(DATA PROVIDED):
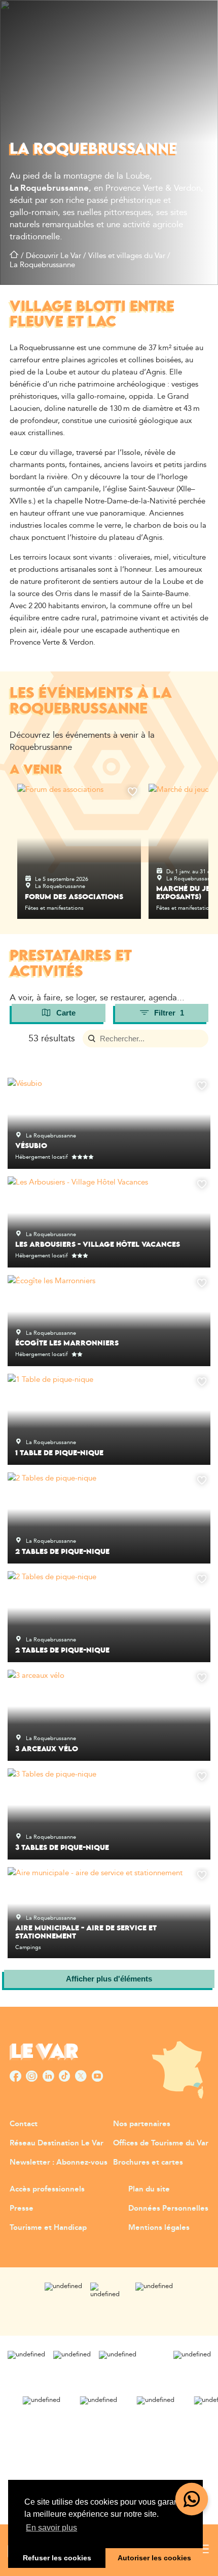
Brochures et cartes (148, 2162)
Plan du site (149, 2189)
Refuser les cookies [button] (57, 2558)
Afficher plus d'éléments (109, 1978)
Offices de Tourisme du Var (160, 2143)
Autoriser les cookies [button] (154, 2558)
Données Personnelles (168, 2208)
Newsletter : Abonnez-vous (58, 2162)
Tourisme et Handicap (48, 2227)
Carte (66, 1012)
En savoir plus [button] (51, 2527)
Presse (21, 2208)
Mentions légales (159, 2227)
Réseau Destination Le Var (56, 2143)
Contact (24, 2124)
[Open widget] (191, 2499)
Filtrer (169, 1012)
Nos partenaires (141, 2124)
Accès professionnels (47, 2189)
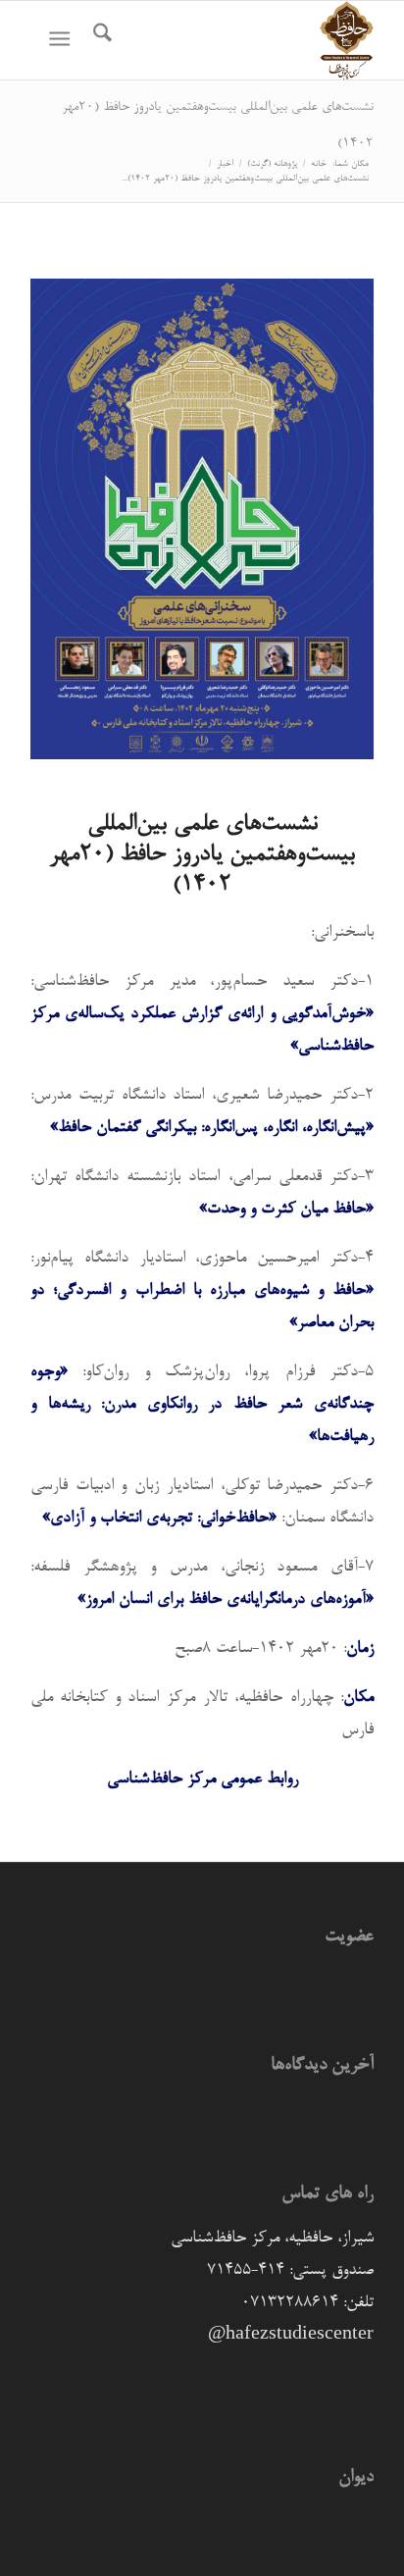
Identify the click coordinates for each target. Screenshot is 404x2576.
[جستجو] (99, 40)
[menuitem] (99, 40)
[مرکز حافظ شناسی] (236, 40)
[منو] (63, 40)
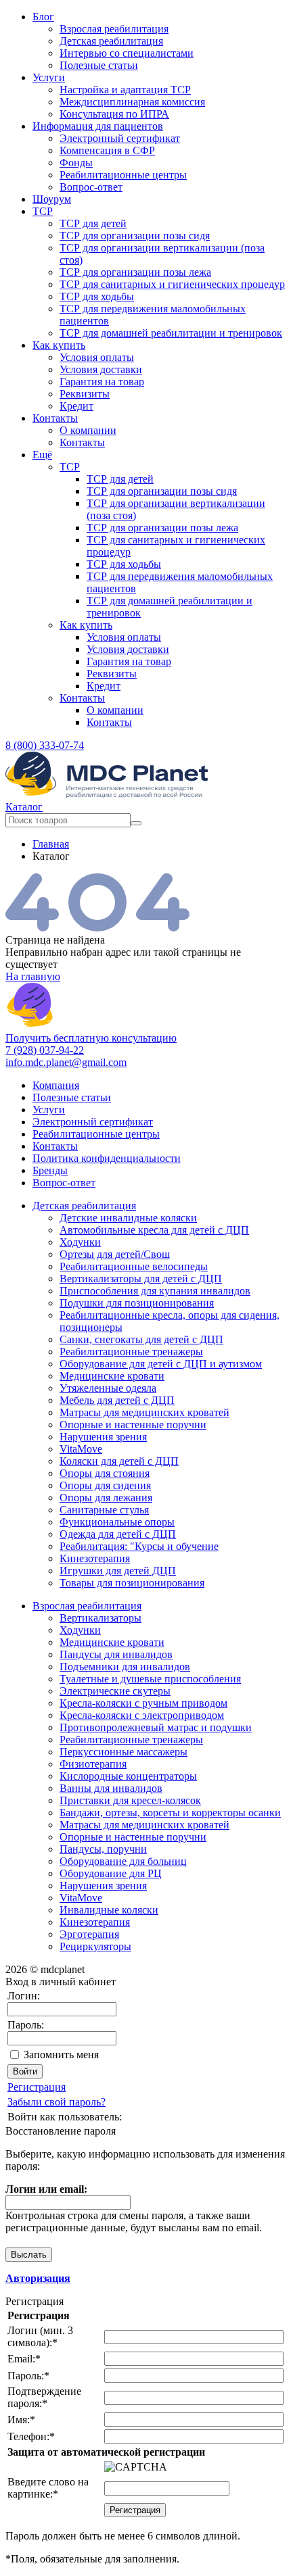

(ACTIVITY): Could you print all of the entries above exactly as written, minus the pictures?

(OUTPUT BELOW):
Brochures et cartes (148, 2162)
Plan du site (149, 2189)
Refuser les cookies [button] (57, 2558)
Afficher plus d'éléments (109, 1978)
Offices de Tourisme du Var (160, 2143)
Autoriser les cookies [button] (154, 2558)
Données Personnelles (168, 2208)
Newsletter : Abonnez-vous (58, 2162)
Tourisme et Handicap (48, 2227)
Carte (66, 1012)
En savoir plus [button] (51, 2527)
Presse (21, 2208)
Mentions légales (159, 2227)
Réseau Destination Le Var (56, 2143)
Contact (24, 2124)
[Open widget] (191, 2499)
Filtrer (169, 1012)
Nos partenaires (141, 2124)
Accès professionnels (47, 2189)
Identify the click coordinates for each target. Screenshot is 404x2576.
[جستجو] (99, 40)
[menuitem] (99, 40)
[مرکز حافظ شناسی] (236, 40)
[منو] (63, 40)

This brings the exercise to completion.